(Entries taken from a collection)
--- START ---
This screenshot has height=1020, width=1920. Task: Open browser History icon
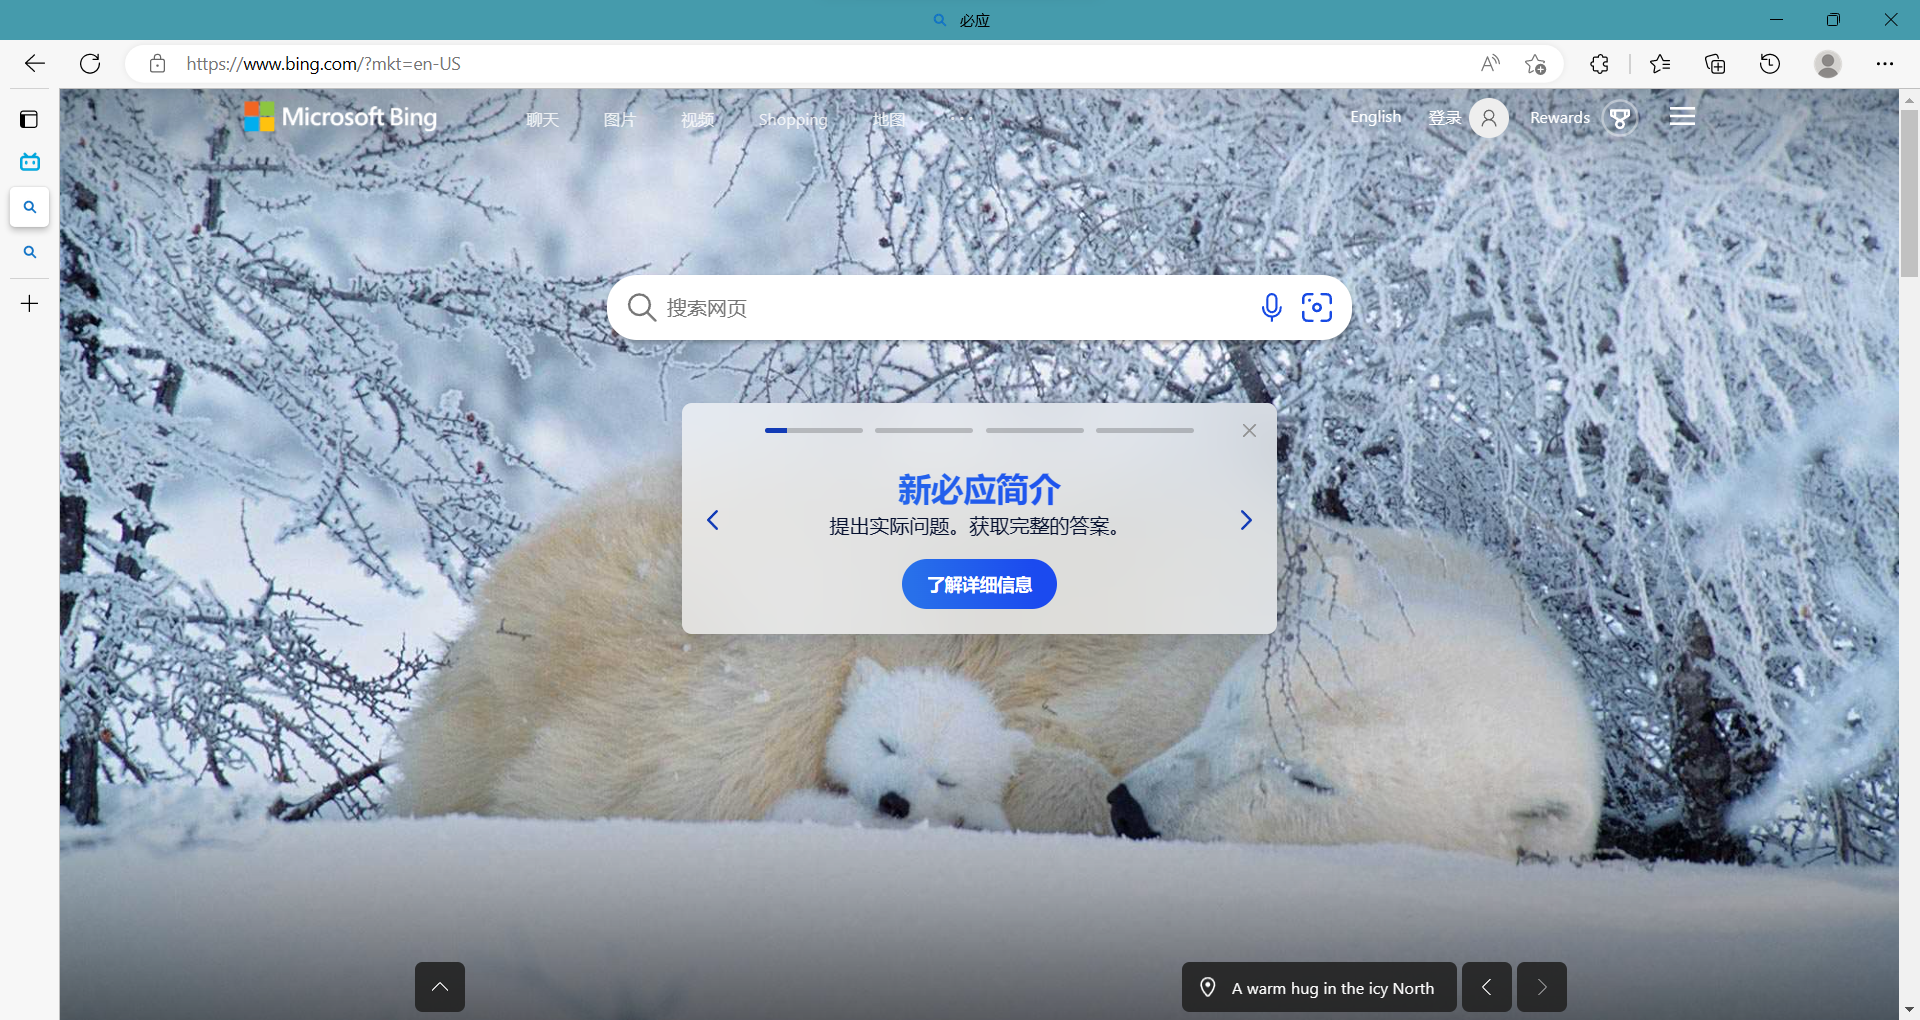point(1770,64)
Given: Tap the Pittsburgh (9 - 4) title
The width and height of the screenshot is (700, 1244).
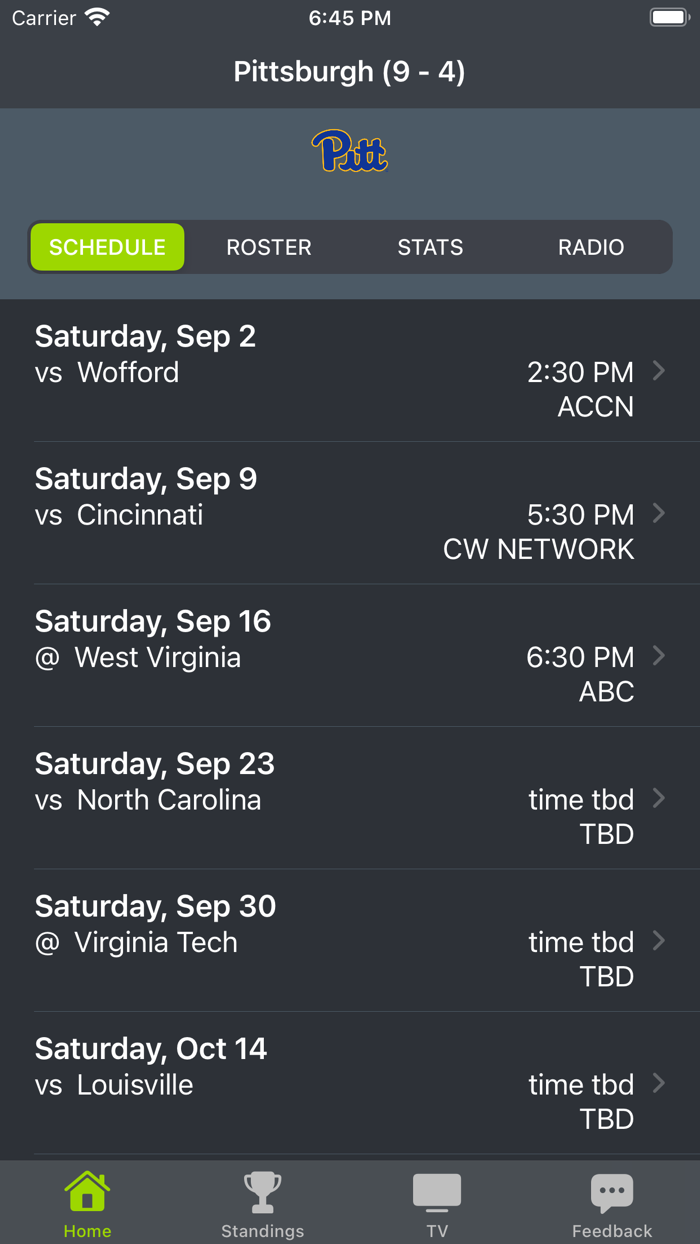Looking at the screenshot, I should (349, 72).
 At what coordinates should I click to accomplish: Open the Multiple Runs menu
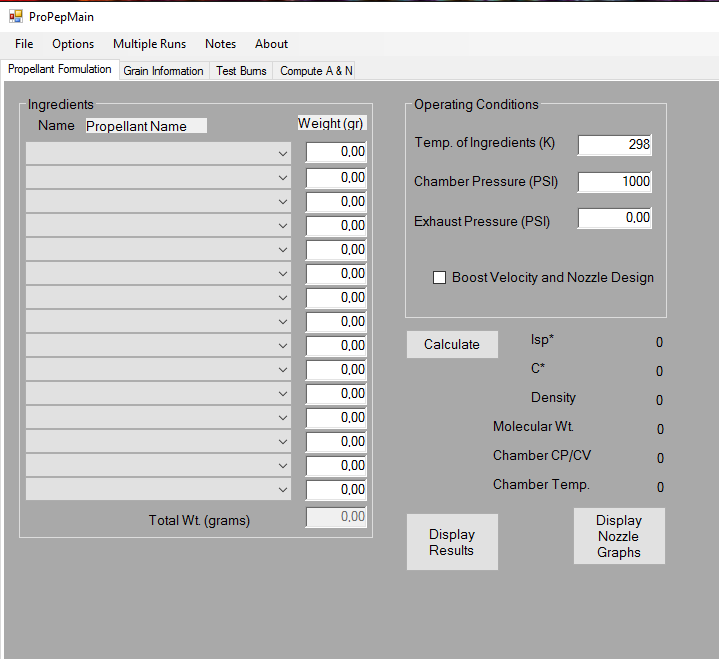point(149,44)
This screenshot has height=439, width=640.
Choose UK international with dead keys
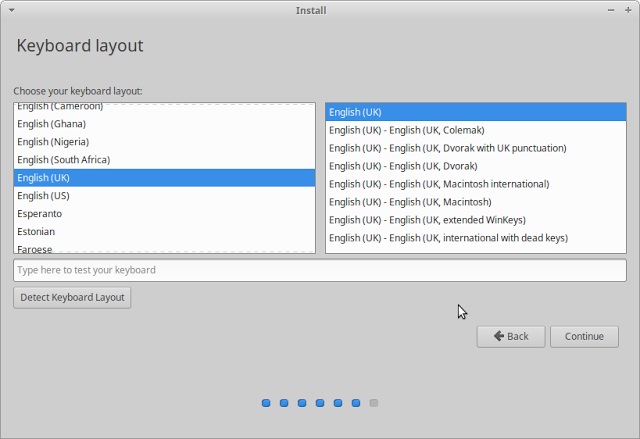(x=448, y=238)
--- END ---
Work to complete: Print again, word for word, every line from the line with "The width and" to the final line of the records, inclusive; skip the pictures.

Solution:
The width and height of the screenshot is (700, 1244).
Looking at the screenshot, I should (349, 72).
 At what coordinates should I click to accomplish: Open the Multiple Runs menu
point(149,44)
This screenshot has height=439, width=640.
Choose UK international with dead keys
(x=448, y=238)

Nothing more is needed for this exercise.